Last week, one day before the United Auto Workers launched a historic strike for higher wages, President Joe Biden delivered a speech outlining the “choice between Bidenomics and MAGAnomics.”
“Republicans have given us a failed plan of trickle-down economics that didn’t work,” he told students at Prince George’s Community College in Largo, Maryland. “My guess is, your story is just like mine: Not much trickled down that ended up helping y’all.”
Biden went on to detail the lowlights of the GOP’s trickle-down economic scheme in his view: shipping jobs overseas, hollowing out America’s main streets and middle class, blowing up the deficit, and producing anemic growth.
“And it stripped the dignity and pride and hope out of a community, one after another,” Biden concluded.
These are all important points. Also, does anyone even know the president gave that speech? Outside of event attendees, the White House press corps, and a subset of Beltway operatives, probably not.
Perhaps the biggest economy-related news of last week was the United Auto Workers union pulling the trigger on a walkout against all Big Three automakers: Ford, General Motors, and Stellantis (formerly known as Fiat Chrysler). On Friday, the UAW expanded that strike from three Midwest plants to include 38 General Motors and Stellantis distribution centers in 20 states. Ford was spared after engaging in what union leaders viewed as fruitful negotiations.
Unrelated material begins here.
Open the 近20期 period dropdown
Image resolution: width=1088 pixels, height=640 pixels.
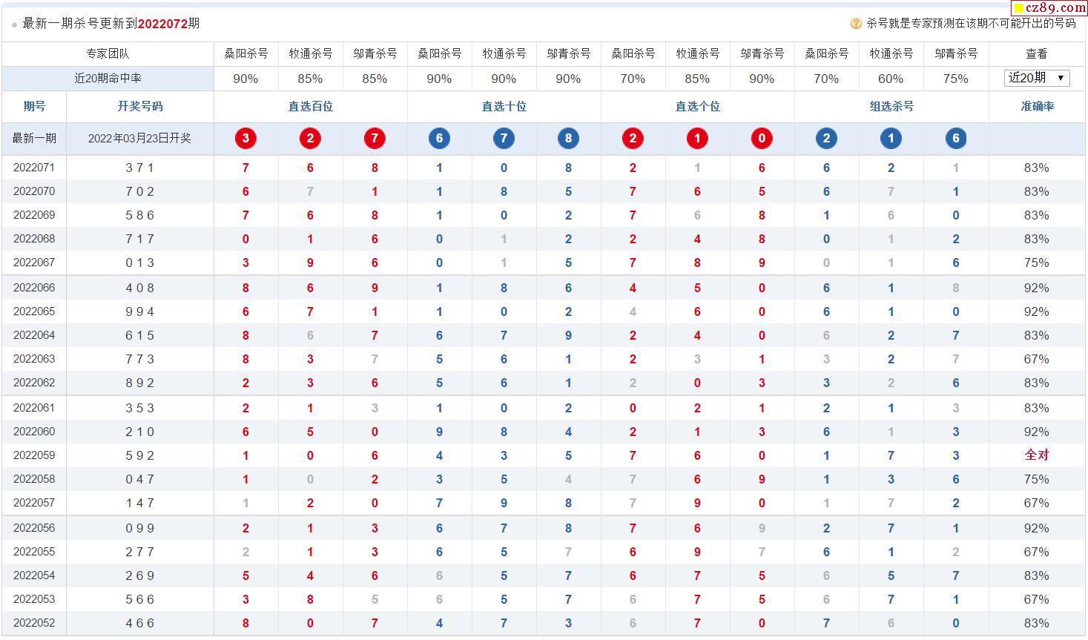1037,78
Former President Donald Trump, sensing a media moment, announced early this week he would visit Detroit next week to deliver a speech to autoworkers on Wednesday, Sept. 27, instead of participating in the second Republican presidential debate. Whatever one might think of Trump and his politics, he has a sixth sense for exploiting opportunities to generate news.
United Auto Workers President Shawn Fain, sensing that exploitation, immediately rejected Trump’s bid to co-opt the moment for his personal political gain.
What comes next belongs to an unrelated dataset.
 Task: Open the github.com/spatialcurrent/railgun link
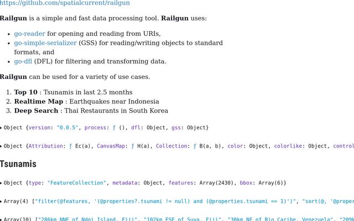[x=65, y=3]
“Every fiber of our union is being poured into fighting the billionaire class and an economy that enriches people like Donald Trump at the expense of workers,” Fain said in a statement Tuesday. “We can’t keep electing billionaires and millionaires that don’t have any understanding what it is like to live paycheck to paycheck and struggle to get by and expecting them to solve the problems of the working class.”
And so is President Biden—only one day earlier than Trump.
We learned late Friday, after Fain extended an invitation to the president Friday morning, that Biden would join UAW strikers Tuesday on the picket lines.
“It’s time for a win-win agreement that keeps American auto manufacturing thriving with well-paid UAW jobs,” Biden tweeted Friday evening with the news of his trip to Michigan.
Biden joining the auto workers will arguably be the most pro-union action ever taken by a sitting president.
“It’s very rare for a president to visit strikers,” presidential historian Jeremi Suri of the University of Texas at Austin told Reuters. “This would be a major, major shift for Biden to identify the presidency with striking workers, rather than siding with industry or staying above the fray.”
The moment also gives Biden the perfect opportunity to drive a stake through the heart of Ronald Reagan’s trickle-down economics.
Generation-defining moments are few and far between, and they usually come unexpectedly. President Ronald Reagan used his moment in 1981 to fire more than 11,000 striking air traffic controllers and suck the life out of unions for decades.
President Biden can use this moment to mark an end to the ruin Reagan wrought on the power of hard-working, middle-class Americans.
Next week will mark the first round of a potential 2024 rematch between Biden and Trump as all eyes turn to Michigan, where Biden will link arms with the unionized auto workers who built the state and Trump will be left trying to counterprogram a missed opportunity.
Biden just stole Trump’s thunder and Team Trump knows it. It augurs well for Biden’s reelection bid—as well as his place in history.